This, for me, is one of the most annoying parts of Parkinson's... because my system processes food so slowly, I am constantly waging a battle with the timing of my Levodopa. For instance, in the morning when I wake up at 6am, I take my first Levodopa dose. Since I usually have nothing (or very little) in my stomach at that time, the Levodopa kicks in around 40 minutes later. No problem, you say? Well, when the time for my next dose comes around, I have eaten breakfast - if I don't wait long enough after eating, that next Levodopa dose may take 1-2 hours to get to my brain! You can see how that can wreak havoc on your medication schedule. Even worse, I've had numerous times when - especially after a large meal - I get a complete dose failure and I never get back "on" until the following dose time!! Needless to say, this can affect your life, the things you do, family event times, and such. This, along with that accursed dystonia, were some of the big reasons why I choose to have DBS.

So how can we combat this? There, unfortunately, have not been really good studies on this, nor any universally acceptable approach. Some things that can be done, though: Work with your neurologist to come up with a better schedule for med doses - maybe that means you take smaller doses but more often. Watch what you eat - protein especially, and get the help of a nutritionist trained with Parkinson's in mind to help you eat the proper foods. One thing that was suggested to me (which I actually find hard to do, believe it or not) is to, as they say, "graze" all day. In other words - eat smaller amounts of food basically all during the day - don't limit yourself to just the 3 big meals each day.

There ARE prescription drugs that are reported to help with this condition. But if you have Parkinson's, AVOID THESE DRUGS! A lot of these drugs work as a dopamine antagonist (antidopaminergic); as such they can be used to treat GI problems in people without PD but cannot be used for those with PD because these drugs (such as Metoclopramide hydrochloride) negatively impact dopamine systems in the brain. What this means is that they get into the brain and then BLOCK DOPAMINE - which is something a PD patient never wants!! There are currently NO approved prescription meds - that I am aware of anyway - that can be successfully used in PD patients, except for Domperidone - which speeds up the gut effectively but doesn't get into the brain. Unfortunately this is not available anymore in the US. But there are clinical trials for new drugs that help with Gastroparesis but DO NOT go into the brain. Check Fox Trial Finder to see if any of these trials are available in your area.

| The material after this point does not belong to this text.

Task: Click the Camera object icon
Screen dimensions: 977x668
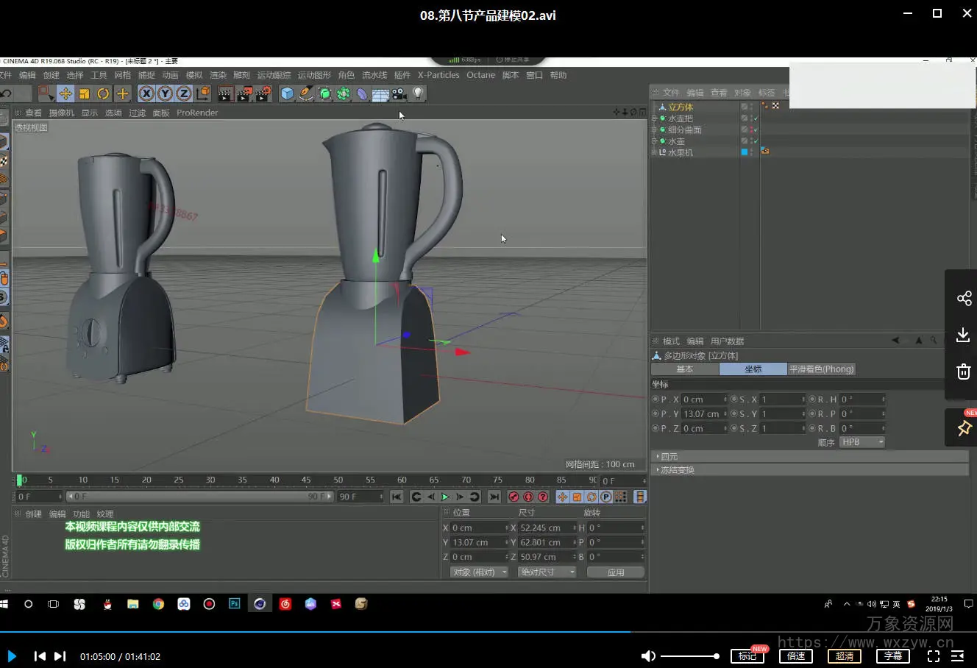Action: coord(399,93)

One thing I am excited about is the just-approved med for Levodopa - an inhaled version (called Inbrija). This works as an inhaler, and thereby completely bypasses the gut. Levodopa goes directly from the lungs to the bloodstream, and then on to the brain - it is said that one can be "on" within 10 minutes!! This should be available sometime in the spring - but whether it is priced in such a way that we poor PD patients can afford it... well, that's another whole blog post I am working on!!

Drooling and Dysphagia

Whenever I hear the word "drooling" I immediately think of Pavlov's Dogs - but drooling in PD is no laughing matter. Excess drooling in PD (called sialorrhea) is actually a non-movement symptom even though the root cause is motor - this is due, in part, to decreased coordination, slowness of movement, impaired swallowing and dry mouth. "Now wait a minute, bub... dry mouth? How can that cause drooling??" Well, as we know, in PD the muscles (and stomach as shown above) slow down, including saliva secretion - which is actually reduced in PD! Then if the person also has difficulty swallowing (dysphagia) this can cause pooling of saliva in the mouth, resulting in drooling. Drooling occurs in 10-80% of PD patients; not only is this very embarrassing for the patient themselves, but it can also be bad for oral hygiene.

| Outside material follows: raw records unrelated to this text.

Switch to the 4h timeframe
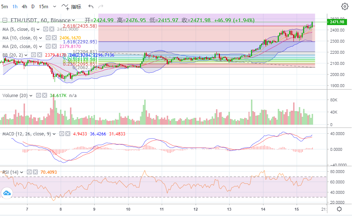Viewport: 352px width, 216px height. point(24,6)
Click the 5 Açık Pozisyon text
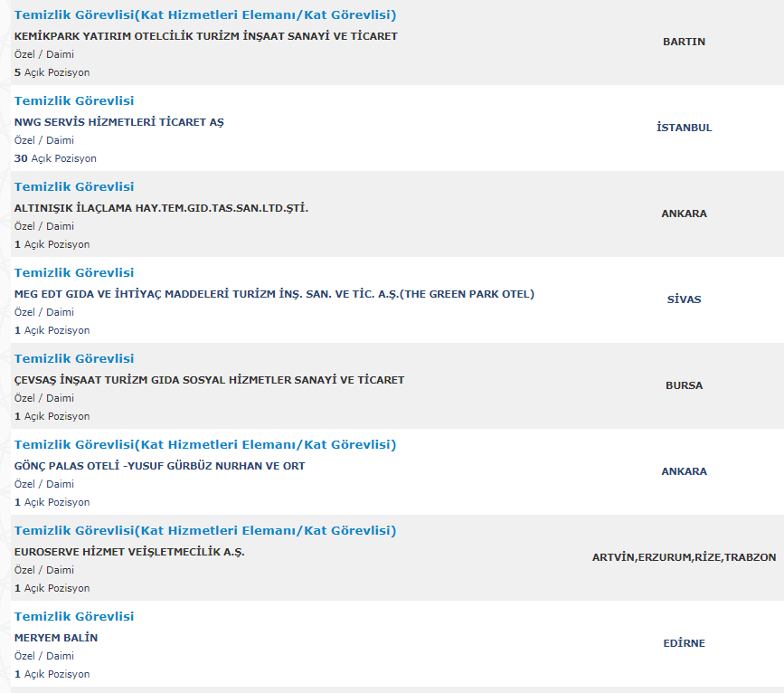The height and width of the screenshot is (693, 784). pyautogui.click(x=52, y=72)
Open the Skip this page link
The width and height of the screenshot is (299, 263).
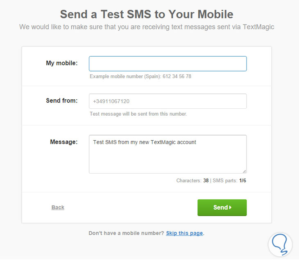pyautogui.click(x=184, y=233)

There are a few things one can do for this issue: chewing gum or sucking on hard candy; drugs and patches (for instance, Glycopyrrolate, Atropine, Scopolamine); and even Botox injections into certain glands in the mouth. Again, see your neurologist to determine the best solution for you.

Dysphagia usually occurs with or is one of the causes of drooling - this is the scientific name for swallowing issues. This can occur anywhere from 35% to as many as 82% of patients. As with drooling (and most everything else with PD!) dopamine loss results in the muscles in the throat slowing down and not working properly. This can be a MAJOR issue in PD, as incomplete swallowing can result in food particles going into the lung and causing infections (such as pneumonia)!

To combat dysphagia, going to a speech-language pathologist may be recommended, as it can help the patient strengthen the throat muscles and find better ways to swallow. Sometimes diet changes can help, along with a GI or nutrition specialist. And of course, having your neurologist study your current medications could reveal an issue that might be a cause.

I myself have - so far, anyway - not had this problem. But I will relate that before I was diagnosed with PD, the current neurologist I was seeing at that time had put me on an anticholinergic (Artane) - which DID, at the time, help with my foot/toe cramping... However, I was having a lot of swallowing issues - choking on food, drinks, etc. Turned out it was the Artane - once I got off of that, within a couple of days my swallowing returned to normal! That is why it is always very important to discuss these issues - and your medications - with your movement disorders neurologist.

That's All, Folks!

Well, that's about it on digestive (gastro) issues... and thus comes an end to this series of posts. There are a number of other "Illegitimate" PD issues I could discuss - sexual issues, mental issues, and such - but I believe I have touched upon the most common ones. I leave the rest for you to research on your own.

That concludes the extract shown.